2With SAS, in particular, the situation is not so clear-cut, because there are several facilities for programming: The SAS DATA step is a simple programming language for manipulating data sets, the IML (interactive matrix language) procedure provides a programming language for matrix computations, and the macro facility allows the user to build applications that incorporate DATA steps and calls to SAS procedures. Nevertheless, programming in SAS is considerably less consistent and convenient than programming in a true statistical programming environment, and it remains fair to say that SAS principally is oriented toward processing rectangular data sets to produce printed output. Interestingly, both SAS and SPSS recently introduced facilities to link to R code.
3A compiler translates a program written in a programming language into an independently executable program in machine code. In contrast, an interpreter translates and executes a program under the control of the interpreter. Although it is in theory possible to write a compiler for a high-level, interactive language such as R, it is difficult to do so. Compiled programs usually execute more efficiently than interpreted programs. In advanced use, R has facilities for incorporating compiled programs written in Fortran and C.
4Thenameofthe library command is an endless source of confusion among new users of R.The command loads a package,suchas car, which in turn resides in a library of packages. If you want to be among the R cognoscenti, never call a package a “library”!

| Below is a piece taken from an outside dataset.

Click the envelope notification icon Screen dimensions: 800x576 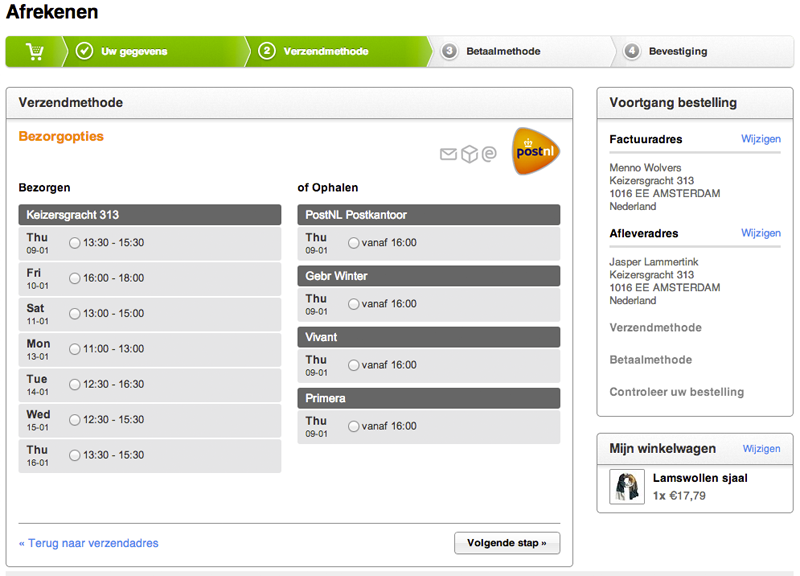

5If you have difficulty accessing this website, please check the Sage Publications website at www.sagepub.com for up-to-date information. Search for “John Fox,” and follow the links to the web-site for the book.
6A set of manuals in PDF and HTML format is distributed with R and can be accessed with Windows or Mac OS X through the Help menu. The manuals are also available on the R website. R has a substantial user community, which contributes to active and helpful email lists. See the previously mentioned website for details. And please remember to observe proper netiquette: Look for answers in the documentation and frequently-asked-questions (FAQ) lists before posting a question to an email discussion list; the people who answer your question are volunteering their time. Also, check the posting guide, at www.r-project.org/posting-guide.html , before posting a question to one of the R email lists.
7Footnotes include references to supplementary material (e.g., cross-references to other parts of the text), elaboration of points in the text, and indications of portions of the text that represent (we hope) innocent distortion for the purpose of simplification. The objective is to present more complete and correct information without interrupting the flow of the text and without making the main text overly difficult.